→ **Data**:
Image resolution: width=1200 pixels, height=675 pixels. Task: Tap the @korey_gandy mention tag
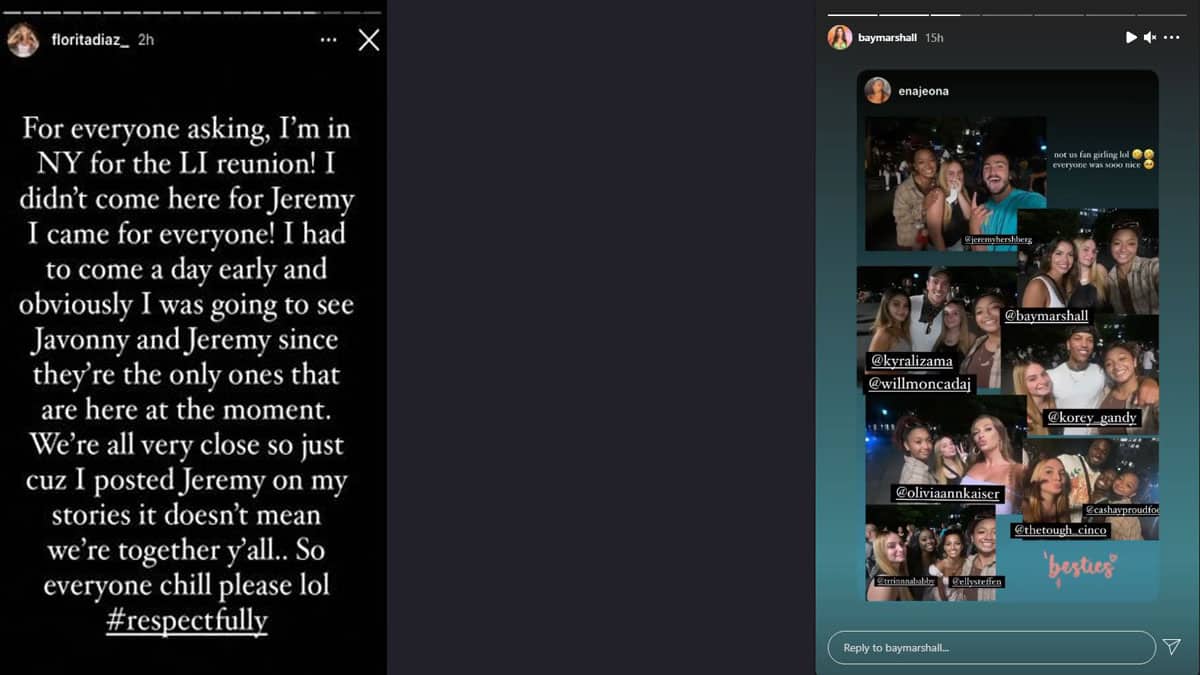click(1092, 417)
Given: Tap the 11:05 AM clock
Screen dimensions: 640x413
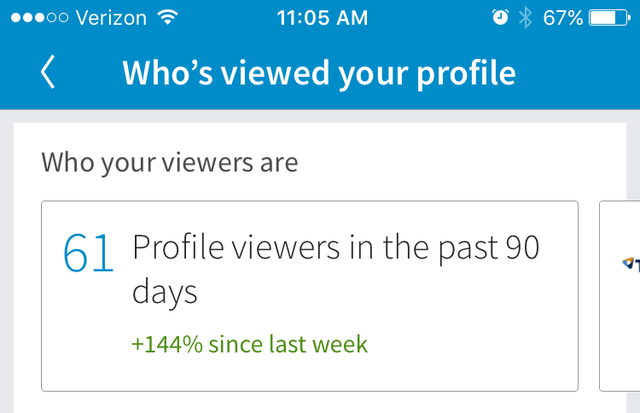Looking at the screenshot, I should point(322,18).
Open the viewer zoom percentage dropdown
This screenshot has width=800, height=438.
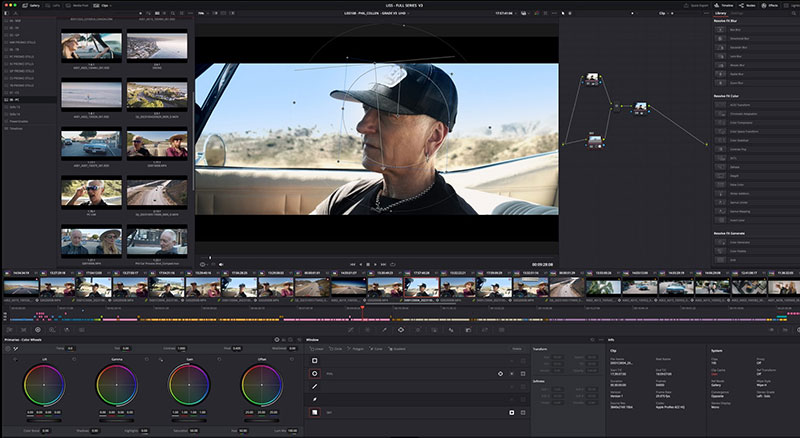(201, 15)

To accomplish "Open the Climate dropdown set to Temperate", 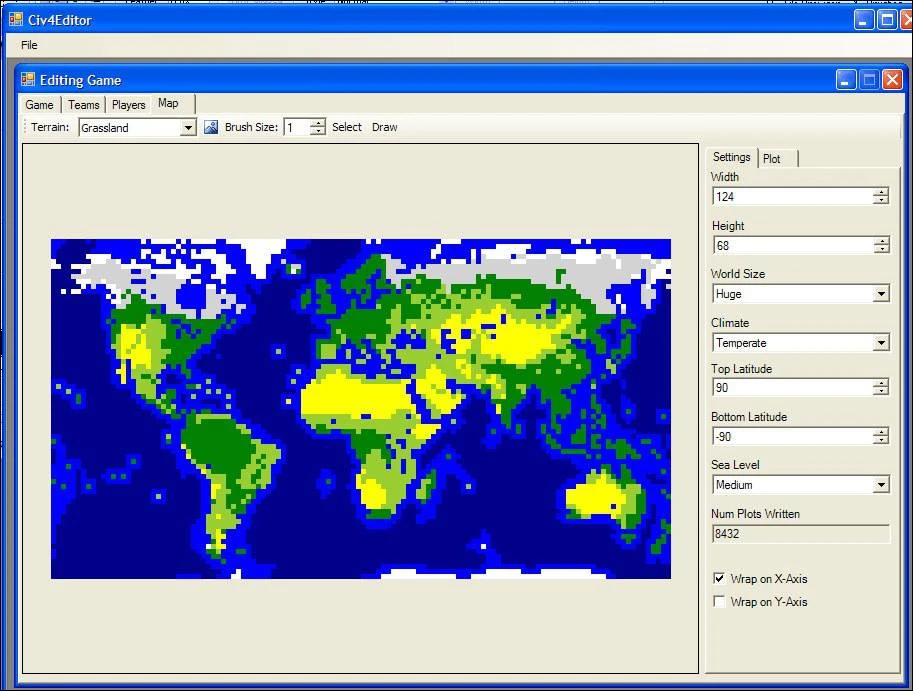I will pos(880,343).
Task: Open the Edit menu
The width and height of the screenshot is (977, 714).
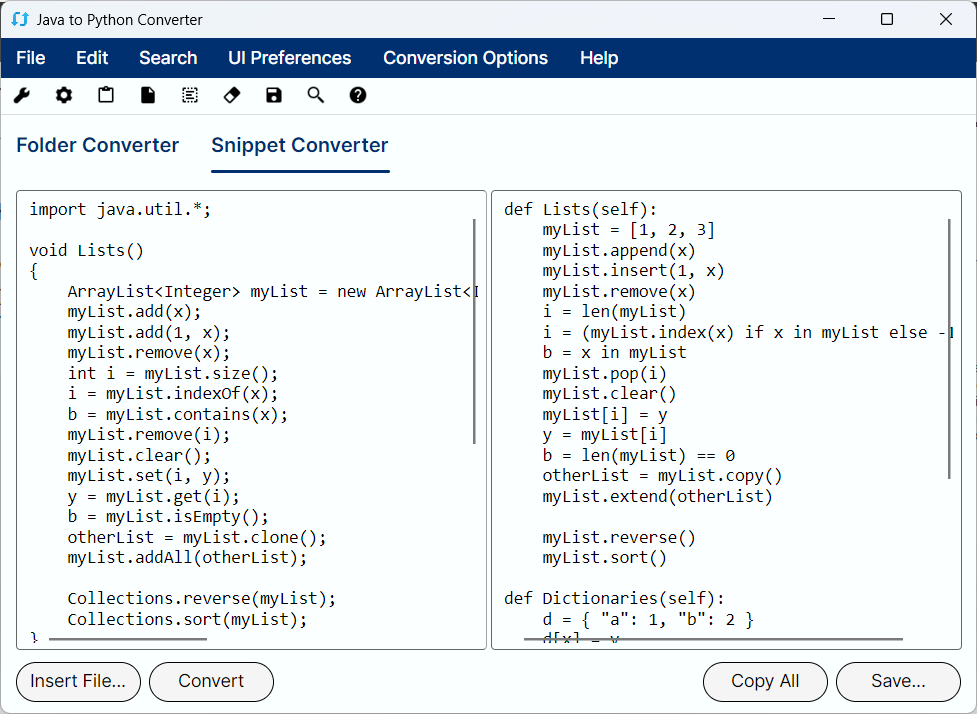Action: pos(92,58)
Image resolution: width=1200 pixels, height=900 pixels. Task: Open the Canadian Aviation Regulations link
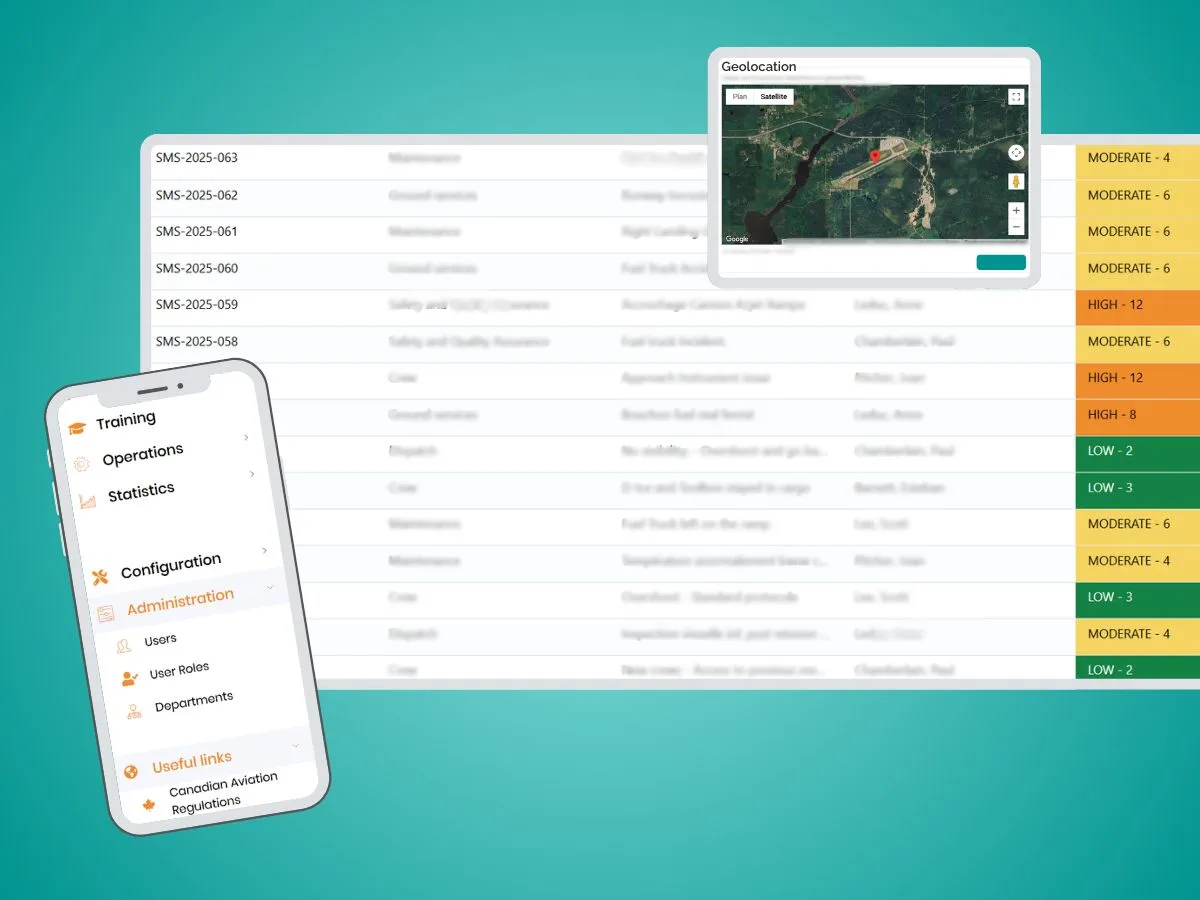222,792
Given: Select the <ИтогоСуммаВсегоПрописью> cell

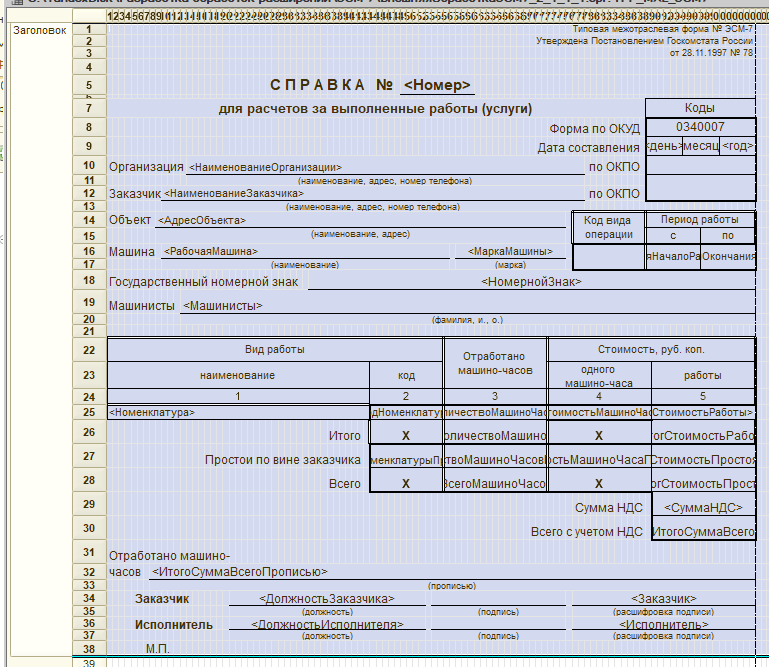Looking at the screenshot, I should pyautogui.click(x=238, y=572).
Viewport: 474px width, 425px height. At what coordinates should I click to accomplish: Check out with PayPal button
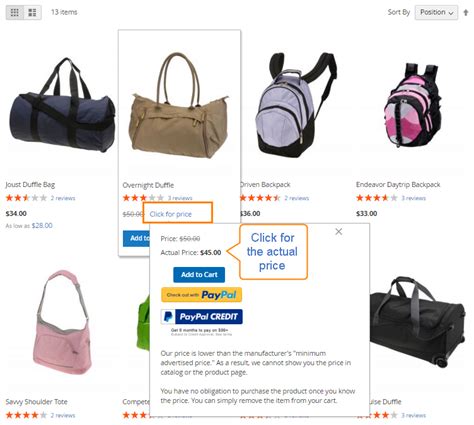point(201,295)
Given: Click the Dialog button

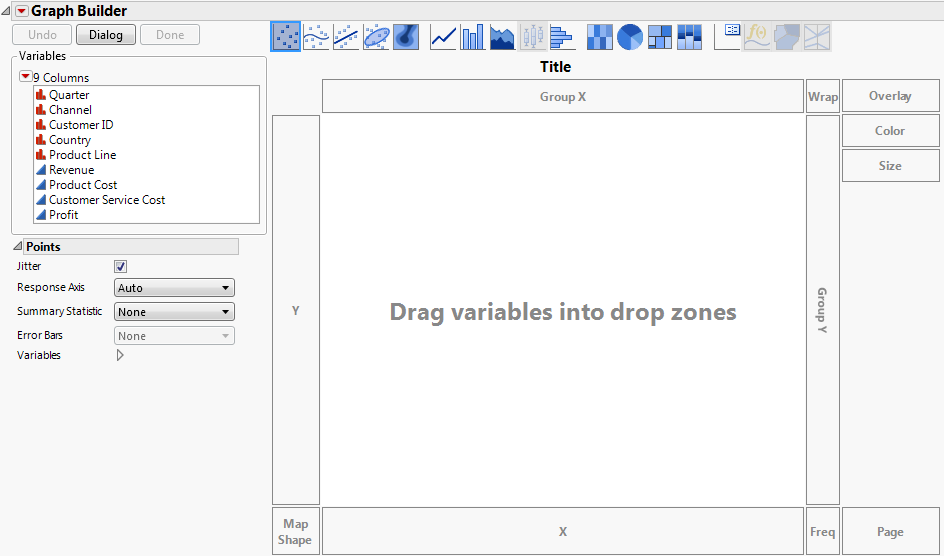Looking at the screenshot, I should pyautogui.click(x=106, y=35).
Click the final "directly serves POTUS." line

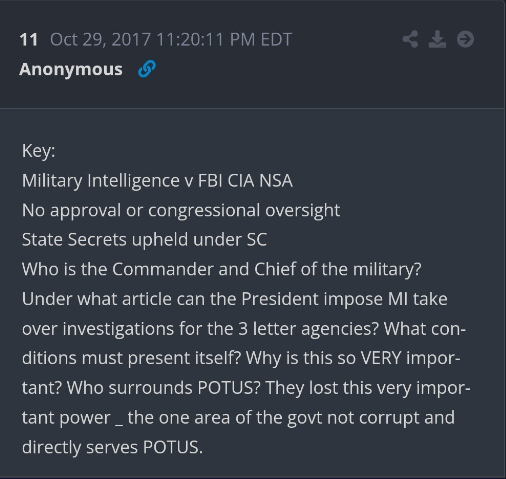coord(112,447)
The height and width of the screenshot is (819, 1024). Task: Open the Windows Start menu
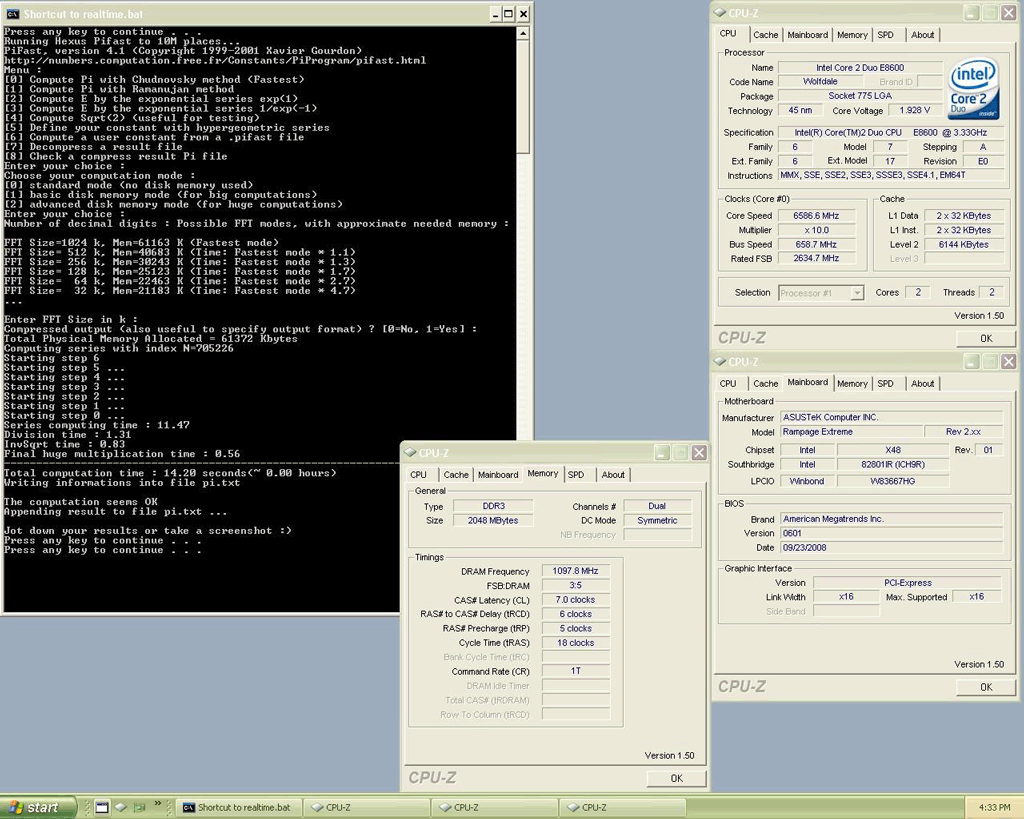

→ **Task statement**: Nothing but the lines from the one containing "Image resolution: width=1200 pixels, height=900" through the end of the listing is to be output, and those lines are to be output exactly, pictures excluded.

→ **Response to the exercise**:
Image resolution: width=1200 pixels, height=900 pixels. Task: Open the Canadian Aviation Regulations link
222,792
Given: Select the <ИтогоСуммаВсегоПрописью> cell

Looking at the screenshot, I should pyautogui.click(x=238, y=572).
Viewport: 474px width, 425px height. At what coordinates should I click to accomplish: Check out with PayPal button
point(201,295)
Given: Click the Dialog button

Looking at the screenshot, I should pyautogui.click(x=106, y=35).
Click the final "directly serves POTUS." line

coord(112,447)
The height and width of the screenshot is (819, 1024). Task: Open the Windows Start menu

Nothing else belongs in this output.